At the airport we get out and thank them very much. We hike on towards the pass and fight our way through a green thicket. Nobody has walked here for a long time and Gaby already wants to turn back. But I am persistent and after half a kilometer we are back on the regular road. We look at the outer reef and search for shells. Small crabs run over the bare rock, which is furrowed by the surf. Again and again they stop and retreat into their colorful shells. We are amazed at how much life there is near the shore. Everywhere it scurries around us. Whenever I find a case, I pick it up gently and look inside first. Often a little guy comes out and complains with hands and feet. Then I put him down again and he trots away. But we also find abandoned housings and really beautiful ones. Many are destroyed by the surf and practically form the ground. Like in a forest, the needles and leaves, create the forest floor. 

Pearls in shell

Via the regular road we reach the airport again. There is a main building, the tower and one or two outbuildings, at the end of the tarmac. On one side is the open ocean, and on the other is the lagoon. A road just fits in between. The landing approach must be spectacular. We did not try it. Bravely we walk back and realize that we are rusty again. Our sea legs feel every meter. Especially since we are walking dead straight along the runway, 3.6 kilometers. We reach a beach section with a campfire site and rest for a while. Ah, in the backpack there is still an apple, which we share with ravenous appetite. A car stops and offers us a ride again. We are thrilled and are brought up to our dinghy. After all, we have walked, a little over ten kilometers and we think that is enough for today. Two days later we are back at the guesthouse. The day before we ordered lunch again. We are curious what there is today.  When we open the aluminum foil, there is a red snapper inside, steamed with vegetables in the oven. What we experience for the first time, the fish is not gutted. So we proceed very carefully. It still tastes great to us and with a salad and an ice cream ends today's lunch, which was delicious. Since there are almost no tourists here on the island, the people are very friendly and helpful. With us is another catamaran in the lagoon and a ketch, which is probably but longer here and in the small harbor at the pier. 
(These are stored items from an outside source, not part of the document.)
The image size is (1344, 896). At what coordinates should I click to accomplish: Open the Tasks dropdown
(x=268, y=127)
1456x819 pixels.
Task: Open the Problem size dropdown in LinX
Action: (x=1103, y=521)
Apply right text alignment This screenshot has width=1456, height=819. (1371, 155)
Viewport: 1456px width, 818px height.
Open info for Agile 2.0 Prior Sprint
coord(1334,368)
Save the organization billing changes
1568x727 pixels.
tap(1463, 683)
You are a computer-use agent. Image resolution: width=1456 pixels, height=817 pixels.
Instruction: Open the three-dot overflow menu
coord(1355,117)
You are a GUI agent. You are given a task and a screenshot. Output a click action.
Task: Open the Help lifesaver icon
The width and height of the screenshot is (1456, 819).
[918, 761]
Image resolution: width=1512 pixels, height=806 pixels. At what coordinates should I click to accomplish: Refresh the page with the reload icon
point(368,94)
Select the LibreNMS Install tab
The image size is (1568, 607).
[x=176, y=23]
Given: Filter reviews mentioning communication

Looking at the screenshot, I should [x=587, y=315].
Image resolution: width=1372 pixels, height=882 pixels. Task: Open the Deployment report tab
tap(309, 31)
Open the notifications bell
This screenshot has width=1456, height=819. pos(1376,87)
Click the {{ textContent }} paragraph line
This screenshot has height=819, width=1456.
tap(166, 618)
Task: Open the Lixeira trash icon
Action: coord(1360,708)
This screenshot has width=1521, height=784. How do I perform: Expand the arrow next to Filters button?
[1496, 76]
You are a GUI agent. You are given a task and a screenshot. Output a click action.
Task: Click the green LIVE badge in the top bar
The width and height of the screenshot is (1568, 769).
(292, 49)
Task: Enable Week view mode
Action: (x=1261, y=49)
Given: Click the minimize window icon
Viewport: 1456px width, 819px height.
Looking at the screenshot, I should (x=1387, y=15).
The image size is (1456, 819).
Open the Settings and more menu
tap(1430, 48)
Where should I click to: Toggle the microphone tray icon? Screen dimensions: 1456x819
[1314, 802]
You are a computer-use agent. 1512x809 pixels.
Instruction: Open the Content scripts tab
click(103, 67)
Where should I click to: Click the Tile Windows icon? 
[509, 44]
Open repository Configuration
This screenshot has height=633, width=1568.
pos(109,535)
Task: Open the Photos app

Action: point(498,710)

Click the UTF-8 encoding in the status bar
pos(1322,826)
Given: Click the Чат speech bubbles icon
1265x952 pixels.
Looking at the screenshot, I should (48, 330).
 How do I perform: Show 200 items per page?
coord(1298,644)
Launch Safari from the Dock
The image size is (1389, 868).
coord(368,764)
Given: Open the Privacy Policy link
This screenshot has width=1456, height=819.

Outer Reef Hao, French Polynesia

So there is still a lot of space here and you can trade Hao as an insider tip. For the charter tourists from Tahiti, the atoll is too far south and for those who come from the Marquesas and want to Tahiti, it would also mean a detour. So only now and then sailors pass by, so Hao remains a dream atoll. 

Shadow is always welcome

Actually we wanted to continue our way to the next atoll, but unfortunately the wind doesn't fit. And one thing we have learned in the meantime: If the wind does not fit, wait until the wind fits. In this sense, we wish you always fair winds and keep a stiff upper lip.